All community input will be taken into account in our analysis of the application and ultimately staff’s recommendations to City Council. Council will consider policies, the public interest and staff recommendations when making its decision to approve or deny the rezoning application.

If you would like to view the plans which have been submitted with the application, please enquire at the Planning Department reception desk on the Third Floor, in the East Wing of City Hall, at 2675 Yukon Street. For additional information you can also contact the applicant, Alan Davies, Acton Ostry Architects Inc. at
604.739.3344.

The Freedom of Information and Protection of Privacy Act deems any response to this notification to be public information. If you have contracted to sell or lease all or part of your property to any person, firm, or corporation, we strongly urge you to deliver this courtesy notification letter, as soon as possible, to the prospective buyer or tenant.

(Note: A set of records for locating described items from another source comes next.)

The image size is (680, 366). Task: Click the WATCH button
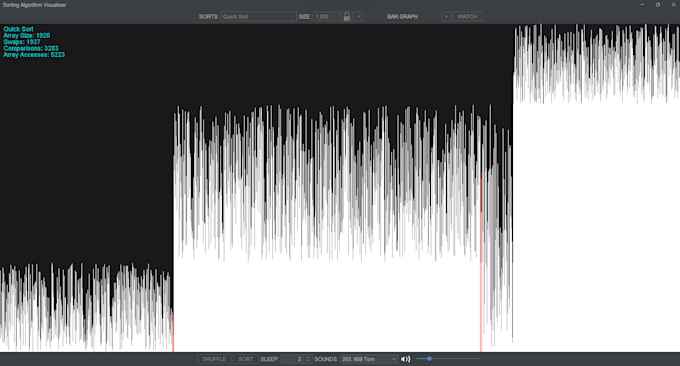(468, 16)
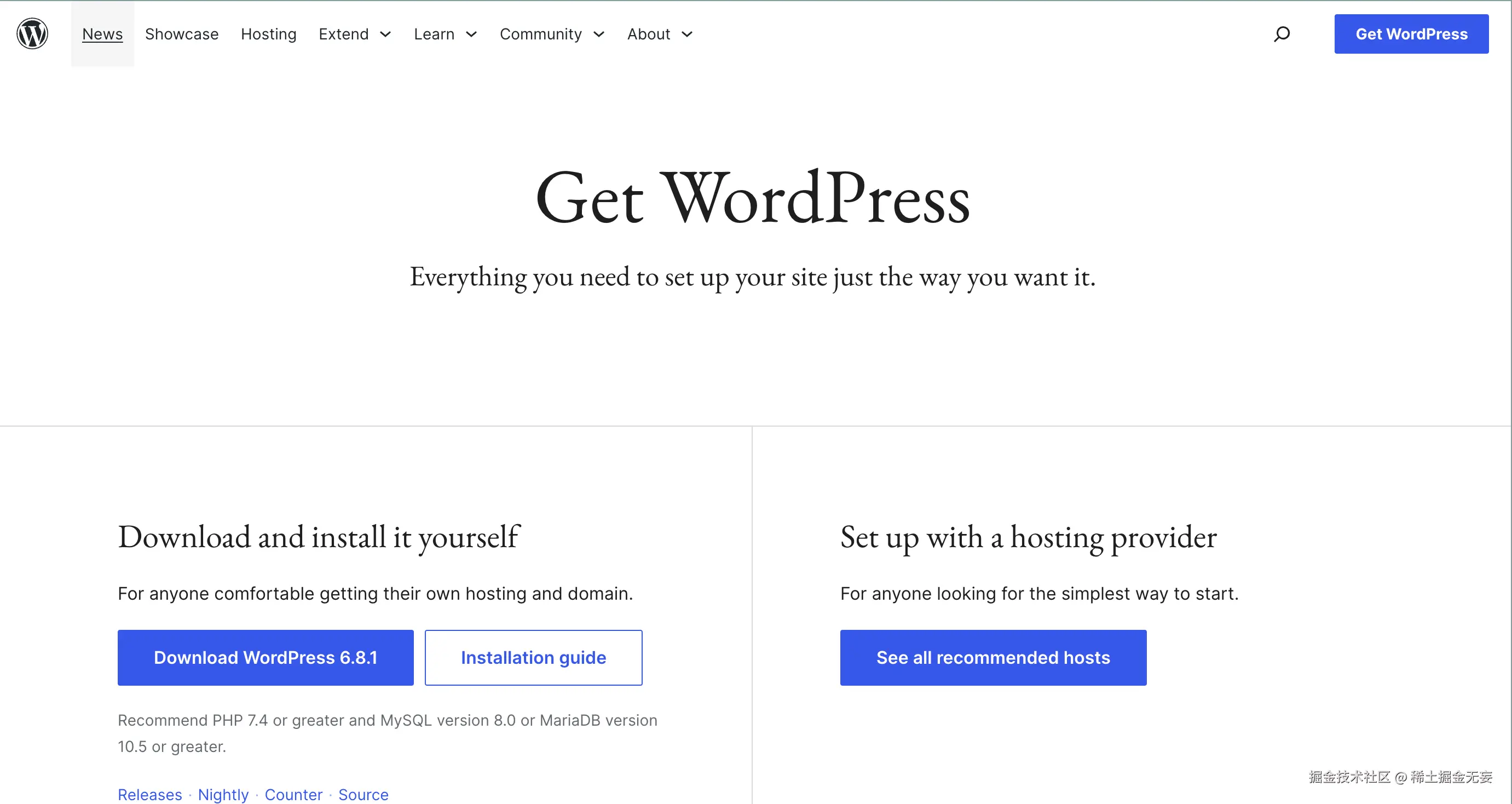Click the Community menu label
The image size is (1512, 804).
tap(540, 34)
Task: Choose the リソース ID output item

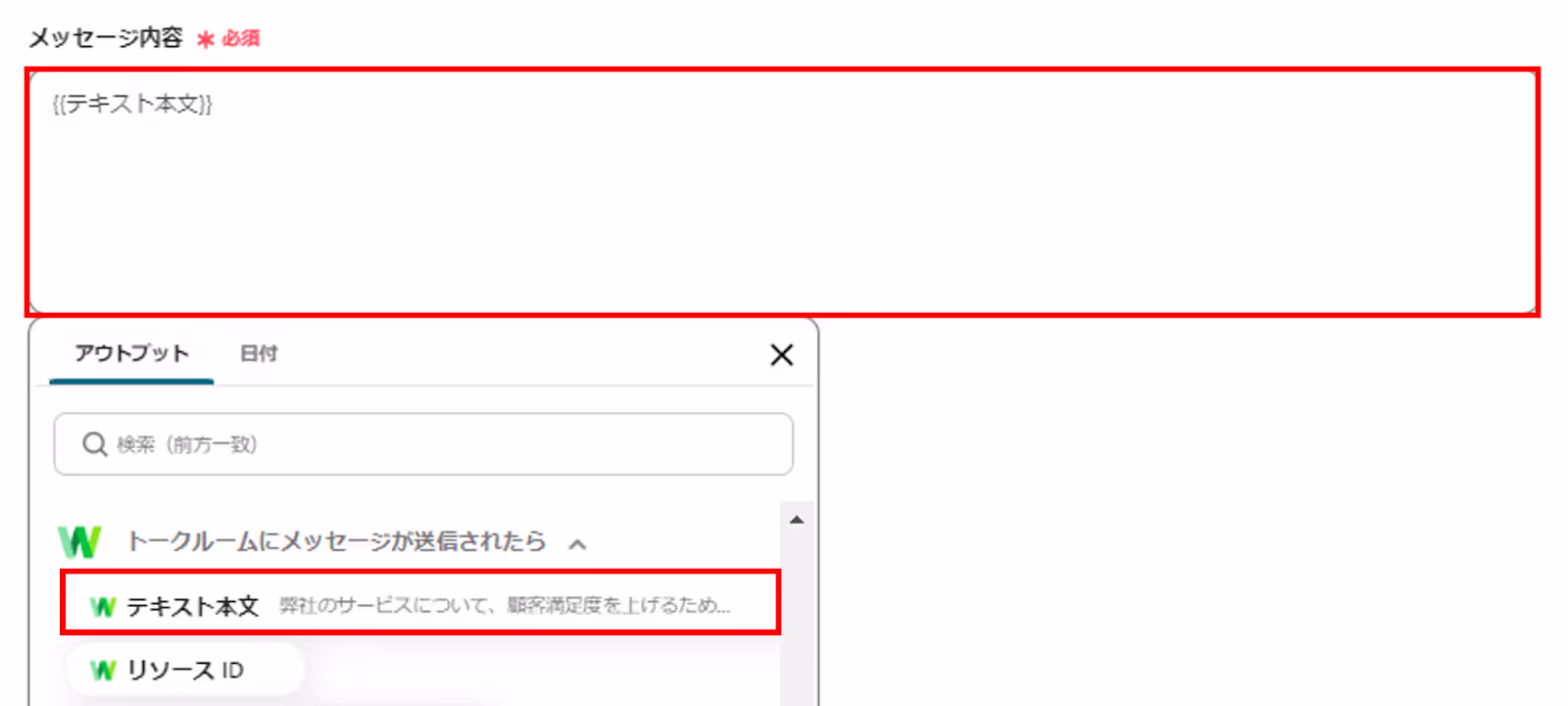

If you have any questions or would like to discuss the application, please call me at 604.873.7727. You may also send written comments to me at the address below, by fax to 604.873.7060, by E-mail to alison.higginson@vancouver.ca, or online through www.vancouver.ca/rezapps.

Yours truly,

Alison Higginson Rezoning Planner alison.higginson@vancouver.ca Phone: 604.873.7727

AH/ws


F:\VanDocs Offline Records\Offline Records (VP)\236 E ~ Land Administration and Planning - Rezoning - Rezoning Case Files\236 E Broadway - Notification
& Community Workshop - March 5th - 2011-02-23.DOC(09 IA)
City Hall 453 West 12th Avenue Vancouver BC V5Y 1V4 vancouver.ca
Current Planning - Rezoning tel: 604.873.7038 fax: 604.873.7060



The plan is artfully written to include six stories on one side, as if that would hide the tower looming over it. It also includes an artist's studio space - perhaps a tribute to the artist whose studio burned at that site and who lost 500 paintings, though she might not be able to afford this one. And it includes a larger than average number of rental units. However, how often have we seen these amenities peeled off one by one as the developers run crying to the city that they hadn't foreseen the inevitable cost overruns?